[Assignment]
For each line of the data below that holds "window", copy the line.

[Items from a data source]
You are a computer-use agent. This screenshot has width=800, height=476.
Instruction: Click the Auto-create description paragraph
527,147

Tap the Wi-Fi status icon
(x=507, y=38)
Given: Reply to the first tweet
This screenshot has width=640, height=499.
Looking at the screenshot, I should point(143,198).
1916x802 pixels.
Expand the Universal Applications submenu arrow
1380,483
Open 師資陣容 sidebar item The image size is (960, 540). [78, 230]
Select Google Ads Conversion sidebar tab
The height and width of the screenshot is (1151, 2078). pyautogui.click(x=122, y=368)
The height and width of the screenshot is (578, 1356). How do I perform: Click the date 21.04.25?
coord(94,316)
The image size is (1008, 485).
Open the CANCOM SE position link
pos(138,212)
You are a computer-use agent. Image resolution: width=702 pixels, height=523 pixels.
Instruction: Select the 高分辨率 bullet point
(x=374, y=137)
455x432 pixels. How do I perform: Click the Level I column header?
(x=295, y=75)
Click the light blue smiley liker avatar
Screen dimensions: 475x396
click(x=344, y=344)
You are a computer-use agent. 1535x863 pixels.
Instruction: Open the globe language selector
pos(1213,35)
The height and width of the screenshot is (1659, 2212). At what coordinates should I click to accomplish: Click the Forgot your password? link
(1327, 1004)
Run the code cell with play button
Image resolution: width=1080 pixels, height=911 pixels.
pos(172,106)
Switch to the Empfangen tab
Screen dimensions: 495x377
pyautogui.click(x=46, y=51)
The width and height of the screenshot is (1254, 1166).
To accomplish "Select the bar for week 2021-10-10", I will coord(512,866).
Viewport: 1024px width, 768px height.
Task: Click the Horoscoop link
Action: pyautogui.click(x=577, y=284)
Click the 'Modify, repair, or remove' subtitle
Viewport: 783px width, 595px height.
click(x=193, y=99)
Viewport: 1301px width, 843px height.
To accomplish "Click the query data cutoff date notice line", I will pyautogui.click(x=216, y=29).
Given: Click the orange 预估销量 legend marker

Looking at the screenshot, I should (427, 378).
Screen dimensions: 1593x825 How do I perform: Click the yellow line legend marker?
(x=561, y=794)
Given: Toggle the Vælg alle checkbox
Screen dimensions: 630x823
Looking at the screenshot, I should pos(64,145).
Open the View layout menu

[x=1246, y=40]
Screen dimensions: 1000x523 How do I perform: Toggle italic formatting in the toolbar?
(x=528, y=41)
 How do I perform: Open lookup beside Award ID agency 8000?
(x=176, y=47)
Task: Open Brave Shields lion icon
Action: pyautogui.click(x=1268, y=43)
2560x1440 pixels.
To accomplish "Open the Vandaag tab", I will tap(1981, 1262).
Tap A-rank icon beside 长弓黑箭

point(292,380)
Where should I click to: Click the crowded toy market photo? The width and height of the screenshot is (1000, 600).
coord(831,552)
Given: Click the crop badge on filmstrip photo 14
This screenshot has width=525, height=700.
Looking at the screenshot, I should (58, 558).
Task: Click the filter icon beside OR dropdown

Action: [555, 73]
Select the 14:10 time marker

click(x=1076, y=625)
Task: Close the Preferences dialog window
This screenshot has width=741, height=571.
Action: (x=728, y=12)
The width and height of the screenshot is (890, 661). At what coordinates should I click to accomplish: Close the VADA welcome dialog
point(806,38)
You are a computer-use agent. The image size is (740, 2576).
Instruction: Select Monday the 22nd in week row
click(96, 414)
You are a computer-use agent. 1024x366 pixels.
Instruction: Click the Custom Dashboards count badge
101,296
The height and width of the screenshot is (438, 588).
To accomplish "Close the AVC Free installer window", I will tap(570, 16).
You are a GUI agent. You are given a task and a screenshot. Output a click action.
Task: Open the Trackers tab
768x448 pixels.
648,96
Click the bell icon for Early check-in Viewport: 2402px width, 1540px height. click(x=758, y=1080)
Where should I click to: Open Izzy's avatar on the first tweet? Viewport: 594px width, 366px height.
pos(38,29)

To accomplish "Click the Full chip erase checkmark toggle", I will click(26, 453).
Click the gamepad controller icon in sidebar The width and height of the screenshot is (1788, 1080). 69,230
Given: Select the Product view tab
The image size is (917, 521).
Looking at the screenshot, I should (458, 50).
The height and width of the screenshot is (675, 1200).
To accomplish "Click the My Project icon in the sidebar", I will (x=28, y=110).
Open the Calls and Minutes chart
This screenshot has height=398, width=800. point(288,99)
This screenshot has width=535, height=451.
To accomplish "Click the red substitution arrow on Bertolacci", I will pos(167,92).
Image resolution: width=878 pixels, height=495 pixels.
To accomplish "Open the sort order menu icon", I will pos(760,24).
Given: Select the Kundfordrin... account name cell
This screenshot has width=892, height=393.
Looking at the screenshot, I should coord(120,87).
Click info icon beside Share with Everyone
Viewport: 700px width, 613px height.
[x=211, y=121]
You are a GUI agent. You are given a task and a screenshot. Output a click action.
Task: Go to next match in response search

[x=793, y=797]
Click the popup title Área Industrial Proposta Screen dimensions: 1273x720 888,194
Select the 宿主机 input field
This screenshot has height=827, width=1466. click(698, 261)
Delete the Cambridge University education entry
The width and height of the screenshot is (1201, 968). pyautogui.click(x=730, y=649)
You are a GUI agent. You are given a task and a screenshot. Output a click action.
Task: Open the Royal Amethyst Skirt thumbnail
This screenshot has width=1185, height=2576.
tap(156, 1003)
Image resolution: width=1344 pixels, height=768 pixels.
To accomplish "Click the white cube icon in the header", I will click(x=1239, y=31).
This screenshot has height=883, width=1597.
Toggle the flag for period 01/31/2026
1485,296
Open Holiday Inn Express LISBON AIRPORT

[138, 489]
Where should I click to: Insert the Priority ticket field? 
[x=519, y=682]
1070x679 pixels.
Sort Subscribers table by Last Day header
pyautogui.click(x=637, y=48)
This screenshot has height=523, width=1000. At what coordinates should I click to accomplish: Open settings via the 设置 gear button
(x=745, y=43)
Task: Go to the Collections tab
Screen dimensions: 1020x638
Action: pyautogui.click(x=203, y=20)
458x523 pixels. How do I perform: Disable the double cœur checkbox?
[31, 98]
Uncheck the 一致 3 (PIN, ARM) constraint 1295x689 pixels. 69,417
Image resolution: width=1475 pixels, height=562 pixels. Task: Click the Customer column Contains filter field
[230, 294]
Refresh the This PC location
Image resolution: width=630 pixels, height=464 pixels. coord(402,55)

[Final answer]
Task: Close the Preferences dialog window
To accomplish "Close the AVC Free installer window", I will tap(570, 16).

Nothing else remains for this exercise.